The other folders contain correspondence to and from Vern Carpenter and different agencies of the U.S. government, FBI, U.S. district attorney for Pennsylvania, U.S. Post Office, Herbert Hoover Presidential library, the Bureau of prisons and the commonwealth of Pennsylvania, along with several other libraries and state and federal agencies.
Carpenter was researching the Wenderoth – and related names – family when he came across Nathan Winterrowd in the newspaper and the Winterrowd connection to the Coate and Coppock estate. He started looking into what the family connection was to the estate. He spoke with one of the original attorneys who managed the estate, Harry S. Monell, who was engaged to Amanda Krell in May of 1920. He mentions Winterrowd and how they had him arrested on a couple of occasions but was generally evasive about what happened to the association after he resigned.
While talking with another genealogist, he was put in touch with a woman, Ruth Quintrell. During an interview, she mentions she attended a Coate and Coppock heirs meeting and after listening to Krell, Quintrell suspected Krell was a fraud. She mailed a check to the association and then sent the returned check along with correspondence to Herbert Hoover, the Secretary of Commerce at the time, thus starting the federal investigation into the Coate and Coppock Association.
Carpenter spends his time contacting various state, and federal agencies, libraries and archives looking for information about the case and finding out what if anything happened to Amanda Krell and Glen B. Coate. His first big break is from the Herbert Hoover Presidential library. The library sent him 34 pages from a folder that also contained correspondence into the Baker Estate. After contacting a family member who works for the federal government Vern finds out case files from the Coate and Coppock Estate are held at the U.S. District Court for the District of Columbia. There are also records from the U.S. Postal Department that go into the investigation of the association.
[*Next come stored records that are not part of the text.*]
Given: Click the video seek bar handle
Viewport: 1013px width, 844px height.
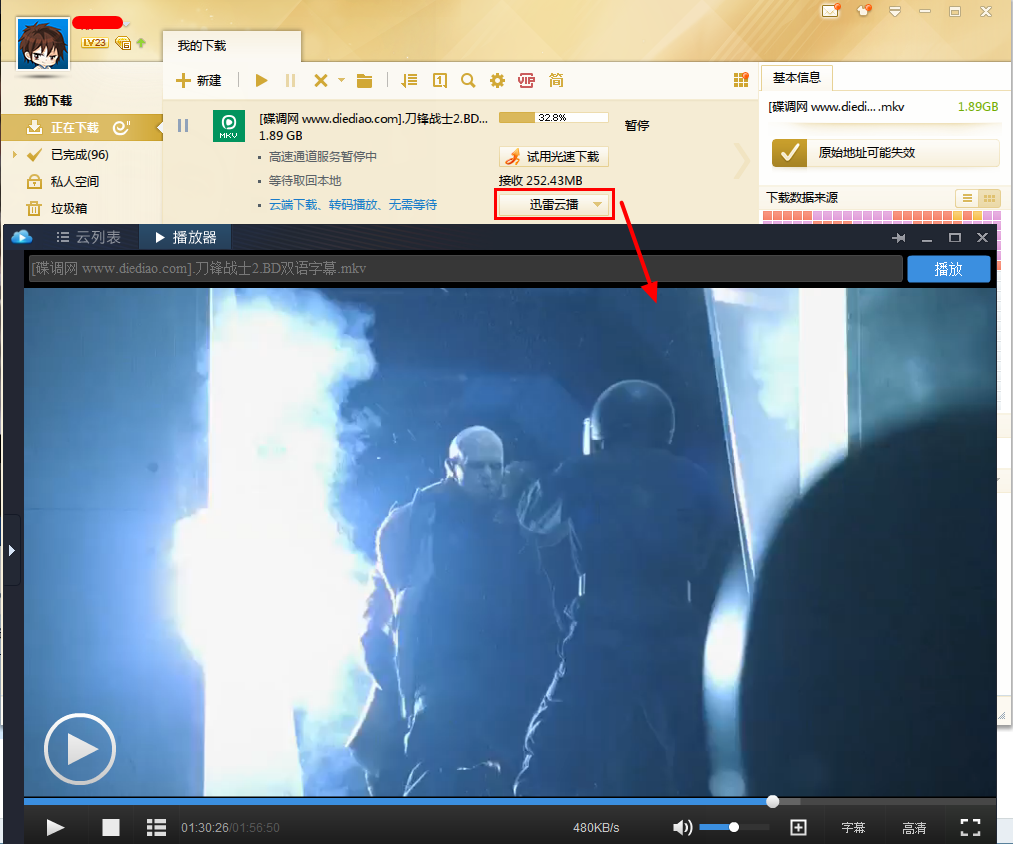Looking at the screenshot, I should [772, 801].
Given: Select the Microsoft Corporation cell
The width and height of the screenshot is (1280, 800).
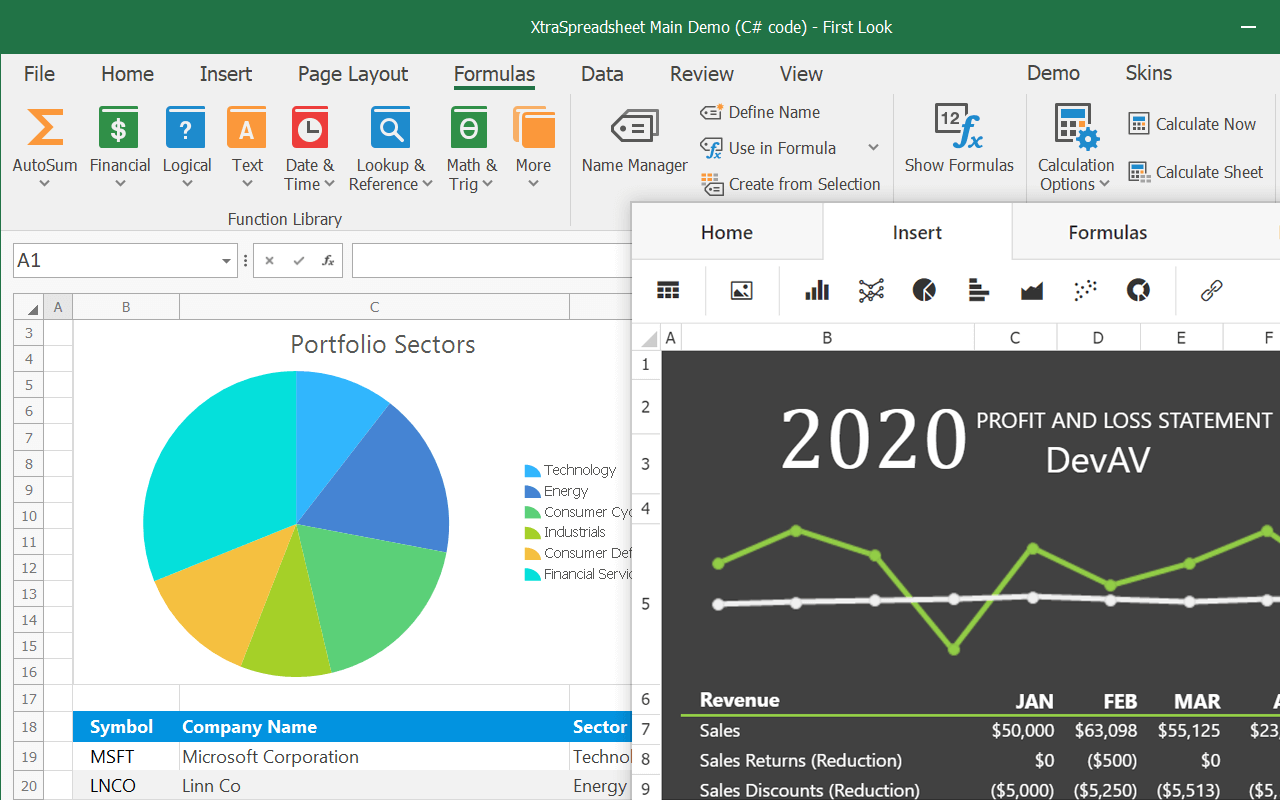Looking at the screenshot, I should [270, 757].
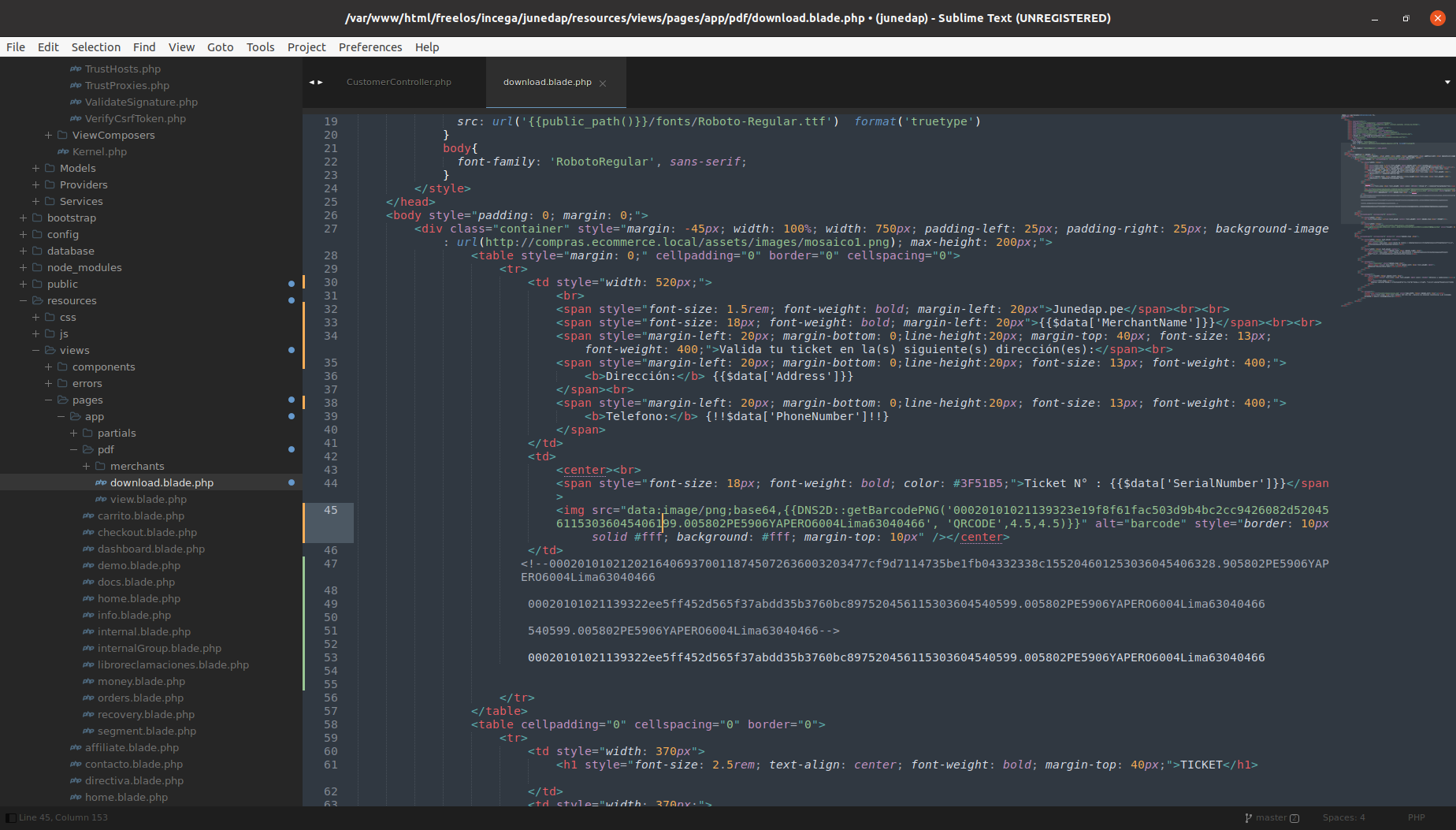
Task: Click the partials folder icon
Action: coord(87,433)
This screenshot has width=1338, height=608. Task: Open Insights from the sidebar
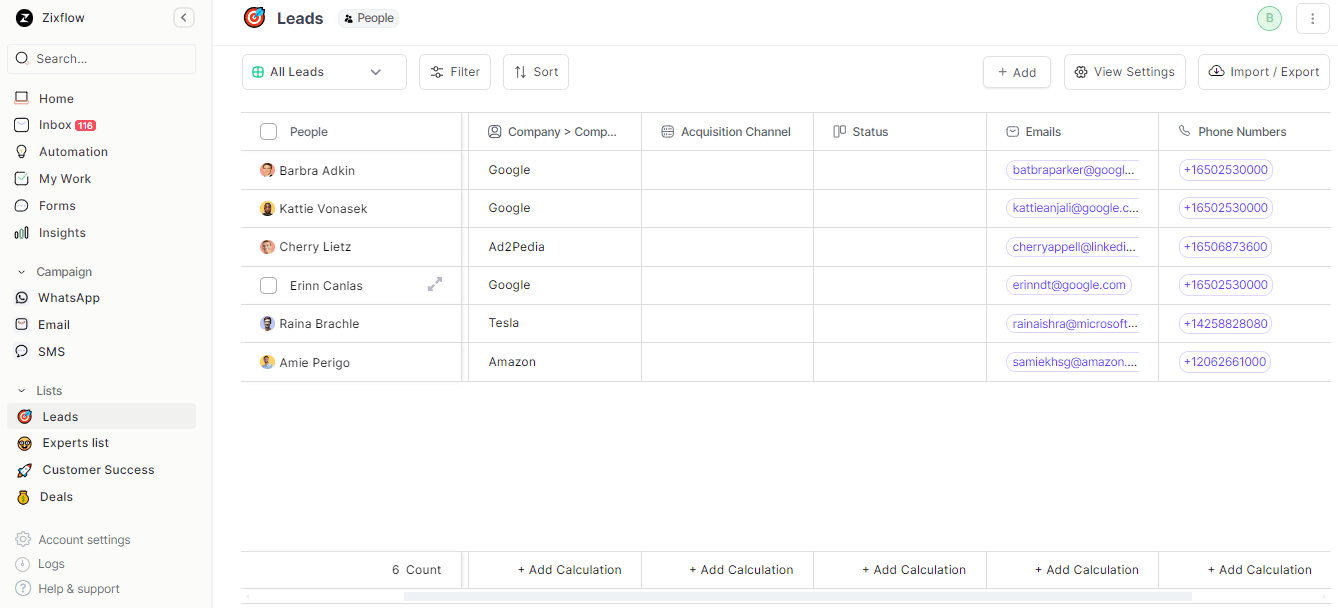(62, 233)
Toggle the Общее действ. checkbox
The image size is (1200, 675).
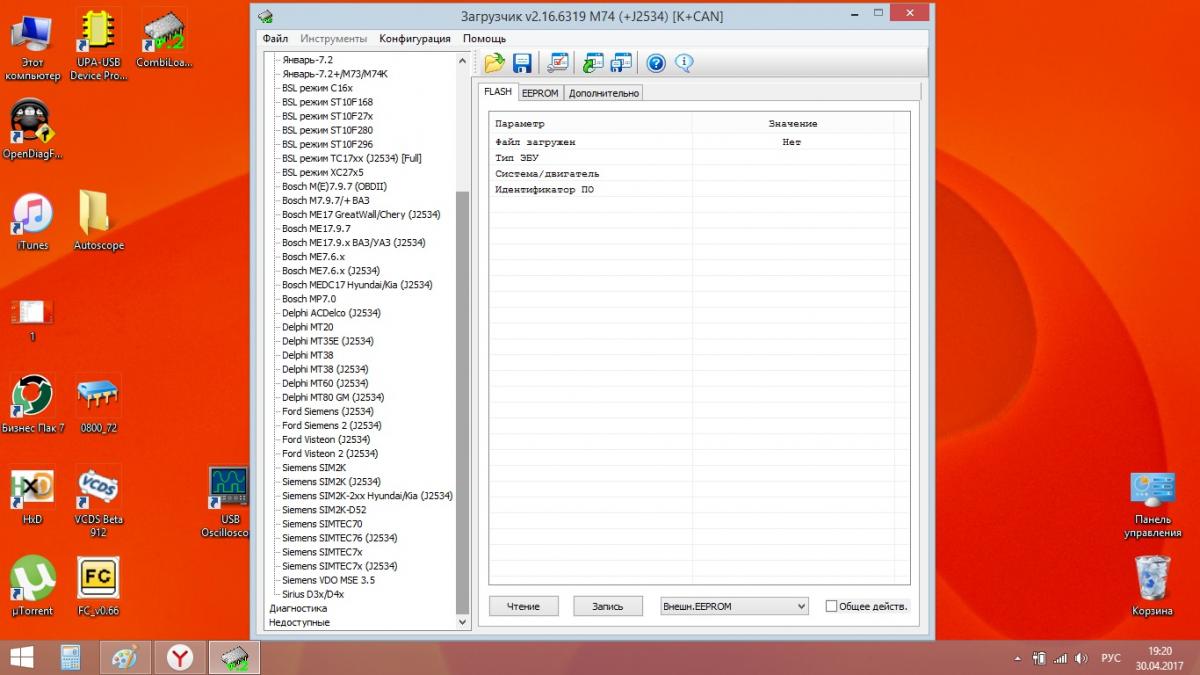click(831, 606)
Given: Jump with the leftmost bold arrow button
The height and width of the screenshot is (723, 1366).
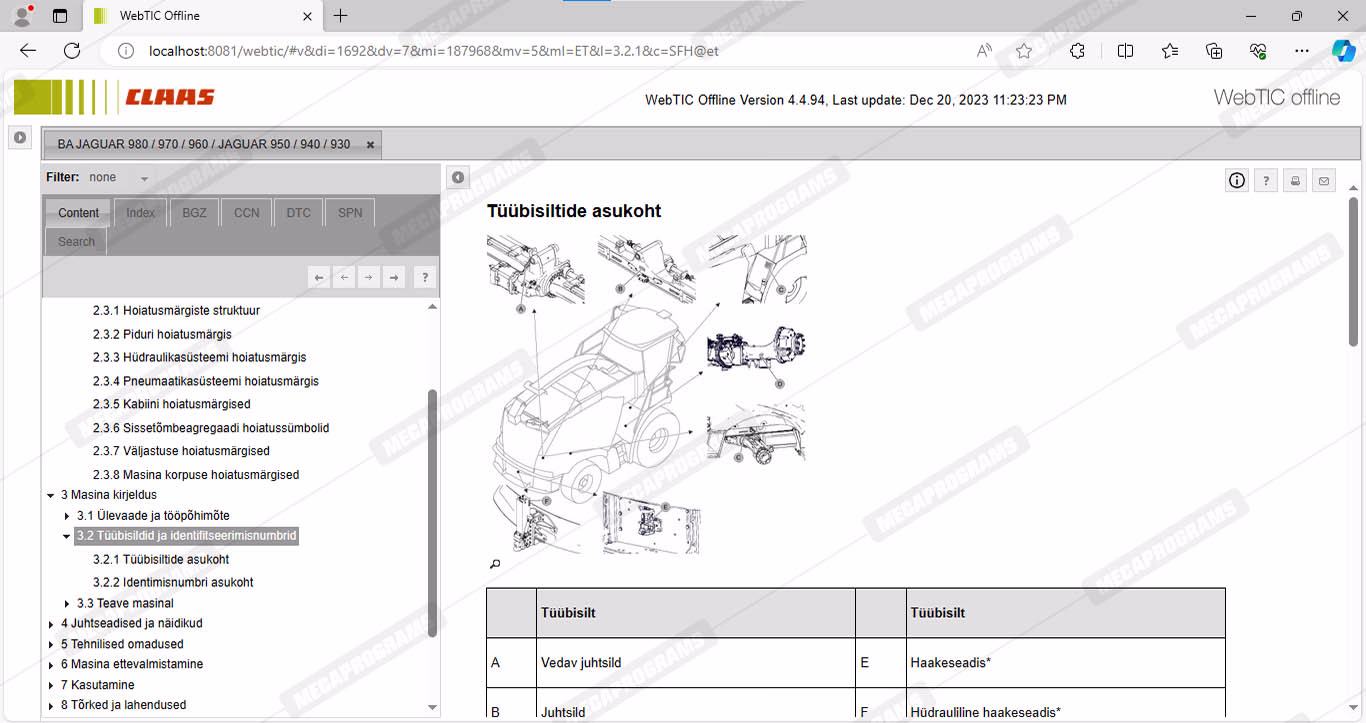Looking at the screenshot, I should [x=319, y=277].
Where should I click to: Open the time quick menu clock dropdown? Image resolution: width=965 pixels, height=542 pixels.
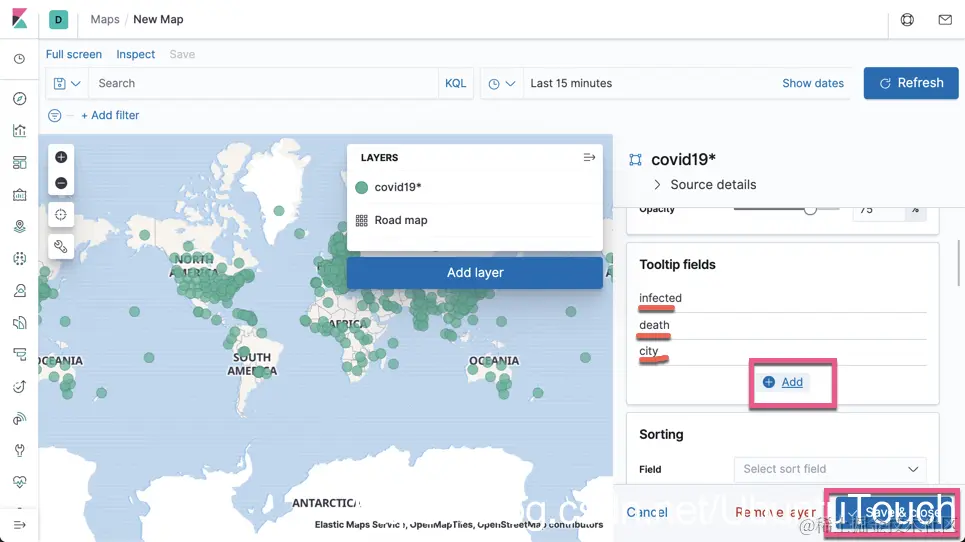pos(502,83)
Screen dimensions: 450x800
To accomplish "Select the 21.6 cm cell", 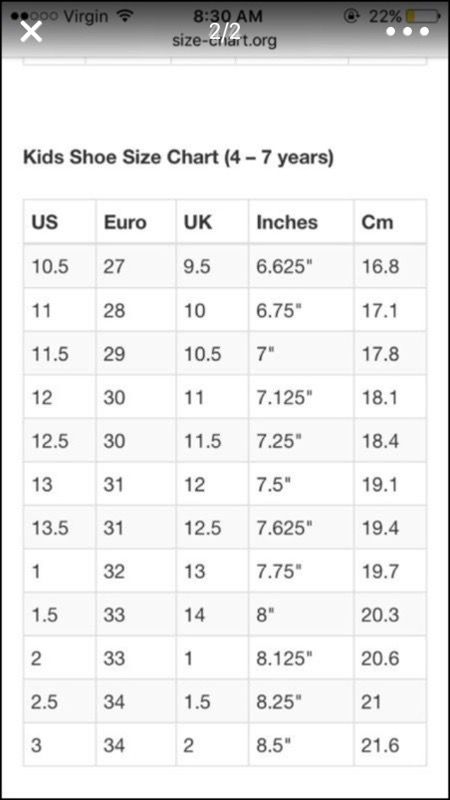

In the end, Carpenter found that the Federal Government had decided against prosecuting Amanda Krell and Glen B. Coate. Instead, they issued a permanent injunction which was why finding records about the case proved to be difficult. In his book “Wenderoth Families of Germany,” Carpenter spends 21 pages going through the documents he found while researching the case.
Scams like this still happen today. They are usually better known as the “Nigerian prince” scam.